[EXTRACTED INFORMATION]
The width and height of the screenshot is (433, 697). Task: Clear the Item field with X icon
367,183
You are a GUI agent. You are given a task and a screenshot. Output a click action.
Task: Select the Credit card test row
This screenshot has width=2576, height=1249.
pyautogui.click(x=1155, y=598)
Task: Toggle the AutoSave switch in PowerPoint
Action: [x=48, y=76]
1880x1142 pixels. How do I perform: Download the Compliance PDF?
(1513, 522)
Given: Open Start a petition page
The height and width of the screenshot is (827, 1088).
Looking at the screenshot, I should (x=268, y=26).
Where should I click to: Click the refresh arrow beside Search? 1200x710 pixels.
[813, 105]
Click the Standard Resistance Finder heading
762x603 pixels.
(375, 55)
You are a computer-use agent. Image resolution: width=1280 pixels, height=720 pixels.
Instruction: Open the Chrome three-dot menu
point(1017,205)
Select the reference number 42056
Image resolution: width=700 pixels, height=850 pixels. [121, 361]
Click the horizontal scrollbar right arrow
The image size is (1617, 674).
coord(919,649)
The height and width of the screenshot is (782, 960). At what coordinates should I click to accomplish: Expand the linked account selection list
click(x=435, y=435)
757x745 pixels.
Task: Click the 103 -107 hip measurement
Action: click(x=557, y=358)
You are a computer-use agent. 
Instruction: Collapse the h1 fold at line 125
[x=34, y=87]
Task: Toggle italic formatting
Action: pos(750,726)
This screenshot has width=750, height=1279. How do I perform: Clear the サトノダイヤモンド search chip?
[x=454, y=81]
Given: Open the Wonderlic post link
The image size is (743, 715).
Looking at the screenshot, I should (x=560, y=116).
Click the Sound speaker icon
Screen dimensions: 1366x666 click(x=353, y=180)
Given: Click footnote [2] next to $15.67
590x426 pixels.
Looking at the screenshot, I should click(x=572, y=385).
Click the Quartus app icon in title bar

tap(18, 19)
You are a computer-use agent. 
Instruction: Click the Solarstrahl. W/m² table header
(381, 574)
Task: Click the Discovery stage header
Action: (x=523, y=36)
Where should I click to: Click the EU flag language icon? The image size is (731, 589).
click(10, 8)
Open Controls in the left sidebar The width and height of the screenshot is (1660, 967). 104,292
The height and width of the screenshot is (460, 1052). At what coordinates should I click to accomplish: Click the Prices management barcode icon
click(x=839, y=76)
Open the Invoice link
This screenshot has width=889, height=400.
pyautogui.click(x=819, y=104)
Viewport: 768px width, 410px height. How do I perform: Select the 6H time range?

[EXERCISE INSTRUCTIONS] Print out the whole listing exactly as it appears.

[YOUR SOLUTION]
The width and height of the screenshot is (433, 697). Task: Clear the Item field with X icon
367,183
You are a GUI agent. You are given a task and a screenshot. Output a click action.
Task: Select the Credit card test row
This screenshot has width=2576, height=1249.
pyautogui.click(x=1155, y=598)
Task: Toggle the AutoSave switch in PowerPoint
Action: [x=48, y=76]
1880x1142 pixels. How do I perform: Download the Compliance PDF?
(1513, 522)
Given: Open Start a petition page
The height and width of the screenshot is (827, 1088).
Looking at the screenshot, I should (x=268, y=26).
Where should I click to: Click the refresh arrow beside Search? 1200x710 pixels.
[813, 105]
Click the Standard Resistance Finder heading
762x603 pixels.
(375, 55)
You are a computer-use agent. Image resolution: width=1280 pixels, height=720 pixels.
Instruction: Open the Chrome three-dot menu
point(1017,205)
Select the reference number 42056
Image resolution: width=700 pixels, height=850 pixels. [121, 361]
Click the horizontal scrollbar right arrow
The image size is (1617, 674).
coord(919,649)
The height and width of the screenshot is (782, 960). At what coordinates should I click to accomplish: Expand the linked account selection list
click(x=435, y=435)
757x745 pixels.
Task: Click the 103 -107 hip measurement
Action: click(x=557, y=358)
You are a computer-use agent. 
Instruction: Collapse the h1 fold at line 125
[x=34, y=87]
Task: Toggle italic formatting
Action: pos(750,726)
This screenshot has width=750, height=1279. How do I perform: Clear the サトノダイヤモンド search chip?
[x=454, y=81]
Given: Open the Wonderlic post link
The image size is (743, 715).
Looking at the screenshot, I should (x=560, y=116).
Click the Sound speaker icon
Screen dimensions: 1366x666 click(x=353, y=180)
Given: Click footnote [2] next to $15.67
590x426 pixels.
Looking at the screenshot, I should click(x=572, y=385).
Click the Quartus app icon in title bar

tap(18, 19)
You are a computer-use agent. 
Instruction: Click the Solarstrahl. W/m² table header
(381, 574)
Task: Click the Discovery stage header
Action: (x=523, y=36)
Where should I click to: Click the EU flag language icon? The image size is (731, 589).
click(10, 8)
Open Controls in the left sidebar The width and height of the screenshot is (1660, 967). 104,292
The height and width of the screenshot is (460, 1052). At what coordinates should I click to accomplish: Click the Prices management barcode icon
click(x=839, y=76)
Open the Invoice link
This screenshot has width=889, height=400.
pyautogui.click(x=819, y=104)
Viewport: 768px width, 410px height. How do I perform: Select the 6H time range?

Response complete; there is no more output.